Exercices:
1. Dans l'extrait sur la liberté de la presse, quel montant d'amende prévoit l'article 27 de la loi du 29 juillet 1881 ?
2. Recopiez le passage de l'extrait sur la liberté de la presse qui va de « Pourquoi aller plus » jusqu'à « et des majorités. » inclus.

La liberté de la presse est déjà encadrée par une loi vieille de 137 ans. A côté de l’’injure et de la diffamation durement sanctionnées, l’article 27 de la loi du 29 juillet 1881 prévoit des amendes de 45.000 euros pour « la publication, la diffusion ou la reproduction, par quelque moyen que ce soit, de nouvelles fausses, de pièces fabriquées, falsifiées ou mensongèrement attribuées à des tiers lorsque, faite de mauvaise foi, elle aura troublé la paix publique, ou aura été susceptible de la troubler. » L’application de ce texte permet déjà de sanctionner la diffusion de fausses informations.

Pourquoi aller plus loin ? L’argument simpliste qui justifie pareille mesure, c’est la victoire de Donald Trump qui ne serait due qu’aux informations fallacieuses diffusées par la propagande russe. C’est gommer d’un trait les pratiques hautement contestables d’Hillary Clinton qui a mutilé elle-même sa campagne. Notons à ce titre que cet argument vient légitimer l’encadrement musclé de la presse par Poutine qui craint - à juste titre – l’utilisation de médias destinés à la propagande par les Américains depuis la guerre froide. Une fois de plus, la liberté de la presse va reculer en France au nom d’un intérêt général bien flou… dont la limite fluctue au gré des humeurs et des majorités.

Nos dirigeants politiques n’en sont pas à leur coup d’essai. La loi Dati du 4 janvier 2010 avait déjà contraint les journalistes à révéler leurs sources à la demande des juges au nom d'un « impératif prépondérant d'intérêt public ». Le parlement était un peu revenu en arrière avec l’amendement du 18 juillet 2016 à la loi visant à « renforcer la liberté, l’indépendance et le pluralisme des médias » (toujours se méfier de ce type de titre aussi ronflant que trompeur). Malgré son mépris pour la liberté de la presse, le parlement  avait restreint ce viol explicite du secret des sources des journalistes aux « atteintes aux intérêts fondamentaux de la nation » et au terrorisme.

Le nouveau texte promet d’ébranler un peu plus l’indépendance de la presse. Tant que la Justice n’aura pas tranché une affaire, comment le gouvernement appréhendera-t-il la diffusion d’une information en pleine campagne électorale ? Pire : une fois interdites dans leur média d’origine, les informations jugées trompeuses seront évidemment reprises sur les réseaux sociaux et alimenteront le scepticisme et le cynisme d’électeurs de plus en plus défiants vis-à-vis de notre démocratie. Sommes-nous prêts à souffler sur les braises de ce populisme rampant ? L’affaire Cahuzac aurait-elle résisté à l’exigence de « vérité officielle » avant l’ouverture du procès, elle-même un peu accélérée par la pression médiatique ? L'Etat aurait-il fait interdire comme "fake news" les articles contestant son affirmation péremptoire sur le nuage de Tchernobyl s’arrêtant à la frontière française.

Données fournies:
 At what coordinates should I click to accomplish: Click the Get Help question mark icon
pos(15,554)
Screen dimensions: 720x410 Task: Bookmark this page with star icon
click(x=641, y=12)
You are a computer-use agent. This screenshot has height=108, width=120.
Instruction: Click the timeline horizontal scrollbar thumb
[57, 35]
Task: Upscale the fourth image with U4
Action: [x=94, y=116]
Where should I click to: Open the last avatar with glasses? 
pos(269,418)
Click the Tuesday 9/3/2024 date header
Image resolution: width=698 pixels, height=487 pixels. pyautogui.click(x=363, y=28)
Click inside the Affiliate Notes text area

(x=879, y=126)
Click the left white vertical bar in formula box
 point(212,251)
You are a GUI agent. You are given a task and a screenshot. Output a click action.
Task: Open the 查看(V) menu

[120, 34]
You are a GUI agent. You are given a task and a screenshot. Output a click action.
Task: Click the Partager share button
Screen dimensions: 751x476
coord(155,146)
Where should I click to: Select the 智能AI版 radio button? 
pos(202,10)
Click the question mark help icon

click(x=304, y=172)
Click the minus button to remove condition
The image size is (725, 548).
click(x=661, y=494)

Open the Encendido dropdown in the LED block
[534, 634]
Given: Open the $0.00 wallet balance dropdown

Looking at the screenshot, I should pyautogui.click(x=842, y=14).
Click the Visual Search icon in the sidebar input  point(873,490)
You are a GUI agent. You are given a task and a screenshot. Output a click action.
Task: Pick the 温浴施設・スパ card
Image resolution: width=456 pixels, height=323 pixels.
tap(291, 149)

Liste des réponses:
1. 45 000 euros.

2.
Pourquoi aller plus loin ? L’argument simpliste qui justifie pareille mesure, c’est la victoire de Donald Trump qui ne serait due qu’aux informations fallacieuses diffusées par la propagande russe. C’est gommer d’un trait les pratiques hautement contestables d’Hillary Clinton qui a mutilé elle-même sa campagne. Notons à ce titre que cet argument vient légitimer l’encadrement musclé de la presse par Poutine qui craint - à juste titre – l’utilisation de médias destinés à la propagande par les Américains depuis la guerre froide. Une fois de plus, la liberté de la presse va reculer en France au nom d’un intérêt général bien flou… dont la limite fluctue au gré des humeurs et des majorités.